TASK INSTRUCTIONS: Copy out the lines below verbatim, beginning with the line that contains "Task: Click the Jeep Wrangler JK chart title" and continuing through the line that contains "tap(317, 47)".

▽

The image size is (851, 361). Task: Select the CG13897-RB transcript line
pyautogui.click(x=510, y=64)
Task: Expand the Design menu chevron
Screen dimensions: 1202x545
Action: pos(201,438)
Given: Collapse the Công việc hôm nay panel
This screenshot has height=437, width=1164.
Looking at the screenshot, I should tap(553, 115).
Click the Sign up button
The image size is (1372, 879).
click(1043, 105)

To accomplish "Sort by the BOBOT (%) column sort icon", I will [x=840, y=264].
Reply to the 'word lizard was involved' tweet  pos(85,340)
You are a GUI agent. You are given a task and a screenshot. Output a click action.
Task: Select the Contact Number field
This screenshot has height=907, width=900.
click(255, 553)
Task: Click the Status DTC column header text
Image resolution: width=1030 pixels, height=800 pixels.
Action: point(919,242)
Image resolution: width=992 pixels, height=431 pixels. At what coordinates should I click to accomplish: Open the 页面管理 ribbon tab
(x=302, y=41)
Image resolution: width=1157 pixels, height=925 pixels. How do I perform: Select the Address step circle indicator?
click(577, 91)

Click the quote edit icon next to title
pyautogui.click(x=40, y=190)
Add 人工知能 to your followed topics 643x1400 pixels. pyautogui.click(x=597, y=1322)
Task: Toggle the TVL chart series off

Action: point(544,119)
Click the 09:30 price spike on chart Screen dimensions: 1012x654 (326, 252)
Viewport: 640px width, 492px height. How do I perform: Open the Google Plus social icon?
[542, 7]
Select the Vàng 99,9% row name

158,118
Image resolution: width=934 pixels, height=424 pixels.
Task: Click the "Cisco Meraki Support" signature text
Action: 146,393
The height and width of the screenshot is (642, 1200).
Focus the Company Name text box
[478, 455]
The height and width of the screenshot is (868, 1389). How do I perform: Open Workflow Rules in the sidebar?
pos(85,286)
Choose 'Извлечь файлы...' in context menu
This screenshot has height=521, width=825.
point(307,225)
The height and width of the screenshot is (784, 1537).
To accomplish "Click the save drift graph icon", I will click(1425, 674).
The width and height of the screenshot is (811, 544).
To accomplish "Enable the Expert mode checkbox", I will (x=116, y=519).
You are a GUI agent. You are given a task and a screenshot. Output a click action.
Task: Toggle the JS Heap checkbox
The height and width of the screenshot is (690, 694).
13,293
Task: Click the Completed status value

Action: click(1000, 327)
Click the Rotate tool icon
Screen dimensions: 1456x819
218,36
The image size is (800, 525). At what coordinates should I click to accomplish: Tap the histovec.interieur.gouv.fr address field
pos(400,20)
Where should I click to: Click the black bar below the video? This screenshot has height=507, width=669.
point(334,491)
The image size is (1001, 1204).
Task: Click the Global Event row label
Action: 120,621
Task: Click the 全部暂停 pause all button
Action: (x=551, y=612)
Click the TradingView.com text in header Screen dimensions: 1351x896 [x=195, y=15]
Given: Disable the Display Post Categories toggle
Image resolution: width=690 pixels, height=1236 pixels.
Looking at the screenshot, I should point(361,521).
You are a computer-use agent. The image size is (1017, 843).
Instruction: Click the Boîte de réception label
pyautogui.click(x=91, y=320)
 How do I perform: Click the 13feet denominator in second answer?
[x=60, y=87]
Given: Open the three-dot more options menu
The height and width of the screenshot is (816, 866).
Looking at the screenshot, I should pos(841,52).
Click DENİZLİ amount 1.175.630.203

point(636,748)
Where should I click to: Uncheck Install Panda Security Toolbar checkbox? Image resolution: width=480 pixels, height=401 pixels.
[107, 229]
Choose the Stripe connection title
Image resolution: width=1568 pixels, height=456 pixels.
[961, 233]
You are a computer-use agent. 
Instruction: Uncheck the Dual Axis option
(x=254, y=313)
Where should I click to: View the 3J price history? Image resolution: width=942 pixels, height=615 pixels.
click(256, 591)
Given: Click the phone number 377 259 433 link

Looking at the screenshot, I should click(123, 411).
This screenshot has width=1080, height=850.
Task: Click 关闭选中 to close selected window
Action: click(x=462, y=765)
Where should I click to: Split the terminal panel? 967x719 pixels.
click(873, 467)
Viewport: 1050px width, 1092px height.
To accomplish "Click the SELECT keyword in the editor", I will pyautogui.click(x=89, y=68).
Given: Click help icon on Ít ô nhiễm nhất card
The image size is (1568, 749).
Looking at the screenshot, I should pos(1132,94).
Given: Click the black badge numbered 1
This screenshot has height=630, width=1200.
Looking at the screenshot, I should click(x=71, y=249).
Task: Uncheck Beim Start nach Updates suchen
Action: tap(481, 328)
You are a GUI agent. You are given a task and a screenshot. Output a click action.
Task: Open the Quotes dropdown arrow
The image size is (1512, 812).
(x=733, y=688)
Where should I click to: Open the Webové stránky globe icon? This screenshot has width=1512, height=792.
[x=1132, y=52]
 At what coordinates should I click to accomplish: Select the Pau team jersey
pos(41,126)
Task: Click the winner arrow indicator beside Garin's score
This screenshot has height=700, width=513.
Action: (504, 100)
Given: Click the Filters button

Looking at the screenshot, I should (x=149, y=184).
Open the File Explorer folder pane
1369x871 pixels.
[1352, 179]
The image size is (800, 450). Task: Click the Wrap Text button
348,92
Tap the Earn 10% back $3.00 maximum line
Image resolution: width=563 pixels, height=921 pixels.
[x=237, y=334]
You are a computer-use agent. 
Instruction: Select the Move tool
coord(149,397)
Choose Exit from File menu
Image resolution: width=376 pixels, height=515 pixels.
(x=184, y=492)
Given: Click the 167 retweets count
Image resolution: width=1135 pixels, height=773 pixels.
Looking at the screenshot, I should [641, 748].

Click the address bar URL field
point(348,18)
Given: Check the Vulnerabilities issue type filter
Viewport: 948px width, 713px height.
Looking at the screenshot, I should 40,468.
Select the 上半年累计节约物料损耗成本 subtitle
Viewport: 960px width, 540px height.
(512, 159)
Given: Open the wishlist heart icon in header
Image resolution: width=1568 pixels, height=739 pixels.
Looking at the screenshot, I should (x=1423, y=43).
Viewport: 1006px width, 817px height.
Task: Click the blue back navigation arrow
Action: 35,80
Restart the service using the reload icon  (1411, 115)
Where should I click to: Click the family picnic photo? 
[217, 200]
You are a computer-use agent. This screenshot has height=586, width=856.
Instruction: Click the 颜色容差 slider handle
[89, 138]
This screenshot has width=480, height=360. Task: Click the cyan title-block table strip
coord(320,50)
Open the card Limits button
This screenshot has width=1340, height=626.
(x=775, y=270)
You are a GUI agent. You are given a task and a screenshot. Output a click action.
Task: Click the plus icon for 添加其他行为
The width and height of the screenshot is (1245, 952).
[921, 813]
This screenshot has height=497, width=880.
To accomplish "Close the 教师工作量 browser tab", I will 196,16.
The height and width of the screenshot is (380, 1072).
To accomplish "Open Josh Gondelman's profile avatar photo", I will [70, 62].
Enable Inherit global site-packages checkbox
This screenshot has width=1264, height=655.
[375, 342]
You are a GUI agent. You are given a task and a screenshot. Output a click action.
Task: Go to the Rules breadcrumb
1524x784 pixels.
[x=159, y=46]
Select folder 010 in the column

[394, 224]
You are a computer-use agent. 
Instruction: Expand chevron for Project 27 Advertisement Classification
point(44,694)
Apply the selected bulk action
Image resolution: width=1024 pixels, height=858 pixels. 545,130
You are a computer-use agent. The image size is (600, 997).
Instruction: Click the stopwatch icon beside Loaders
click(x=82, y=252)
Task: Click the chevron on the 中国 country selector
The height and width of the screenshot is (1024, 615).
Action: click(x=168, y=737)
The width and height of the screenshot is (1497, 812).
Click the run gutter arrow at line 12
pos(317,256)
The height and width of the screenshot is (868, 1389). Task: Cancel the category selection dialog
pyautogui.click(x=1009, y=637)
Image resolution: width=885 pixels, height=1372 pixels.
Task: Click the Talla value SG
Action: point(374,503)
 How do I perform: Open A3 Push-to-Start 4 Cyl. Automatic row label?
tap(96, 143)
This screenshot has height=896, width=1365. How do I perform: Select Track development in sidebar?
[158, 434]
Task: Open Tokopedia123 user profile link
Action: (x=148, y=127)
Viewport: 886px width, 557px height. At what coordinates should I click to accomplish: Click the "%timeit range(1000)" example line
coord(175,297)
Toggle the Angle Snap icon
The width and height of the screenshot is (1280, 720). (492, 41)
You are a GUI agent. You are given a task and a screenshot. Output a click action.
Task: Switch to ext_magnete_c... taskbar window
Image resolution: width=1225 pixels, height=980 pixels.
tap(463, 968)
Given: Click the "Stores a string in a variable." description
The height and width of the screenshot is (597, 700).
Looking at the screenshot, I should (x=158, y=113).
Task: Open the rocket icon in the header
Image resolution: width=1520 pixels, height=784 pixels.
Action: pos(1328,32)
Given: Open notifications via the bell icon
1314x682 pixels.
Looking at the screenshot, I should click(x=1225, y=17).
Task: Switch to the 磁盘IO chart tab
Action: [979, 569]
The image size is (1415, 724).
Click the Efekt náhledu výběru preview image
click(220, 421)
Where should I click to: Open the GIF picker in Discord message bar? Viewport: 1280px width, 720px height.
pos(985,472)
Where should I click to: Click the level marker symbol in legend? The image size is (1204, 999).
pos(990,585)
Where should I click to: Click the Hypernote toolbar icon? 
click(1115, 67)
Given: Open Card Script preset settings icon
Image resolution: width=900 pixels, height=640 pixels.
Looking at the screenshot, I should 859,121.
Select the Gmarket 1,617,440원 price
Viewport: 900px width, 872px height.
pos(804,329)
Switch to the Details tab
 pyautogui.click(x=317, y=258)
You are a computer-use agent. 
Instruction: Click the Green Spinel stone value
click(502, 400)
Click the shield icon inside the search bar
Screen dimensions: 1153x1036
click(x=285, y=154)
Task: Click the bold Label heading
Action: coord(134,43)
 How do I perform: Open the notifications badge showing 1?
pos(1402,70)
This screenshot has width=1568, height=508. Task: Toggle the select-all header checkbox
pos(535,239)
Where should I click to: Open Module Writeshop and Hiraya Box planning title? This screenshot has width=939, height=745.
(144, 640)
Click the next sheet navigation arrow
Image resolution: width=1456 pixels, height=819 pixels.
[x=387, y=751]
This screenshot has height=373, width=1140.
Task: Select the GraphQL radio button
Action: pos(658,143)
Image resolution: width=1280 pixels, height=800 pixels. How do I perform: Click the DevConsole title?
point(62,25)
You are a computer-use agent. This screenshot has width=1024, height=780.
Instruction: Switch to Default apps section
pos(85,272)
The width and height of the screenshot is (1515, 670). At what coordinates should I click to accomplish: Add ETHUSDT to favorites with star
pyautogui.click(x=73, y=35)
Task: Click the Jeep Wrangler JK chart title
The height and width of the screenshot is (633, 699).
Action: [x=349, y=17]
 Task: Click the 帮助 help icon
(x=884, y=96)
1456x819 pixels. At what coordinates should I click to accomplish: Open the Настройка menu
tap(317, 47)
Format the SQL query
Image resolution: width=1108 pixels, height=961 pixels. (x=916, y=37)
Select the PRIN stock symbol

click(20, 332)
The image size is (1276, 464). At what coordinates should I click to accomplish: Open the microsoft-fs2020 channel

△

TASK RESPONSE:
Task: Click the Jeep Wrangler JK chart title
The height and width of the screenshot is (633, 699).
Action: [x=349, y=17]
 Task: Click the 帮助 help icon
(x=884, y=96)
1456x819 pixels. At what coordinates should I click to accomplish: Open the Настройка menu
tap(317, 47)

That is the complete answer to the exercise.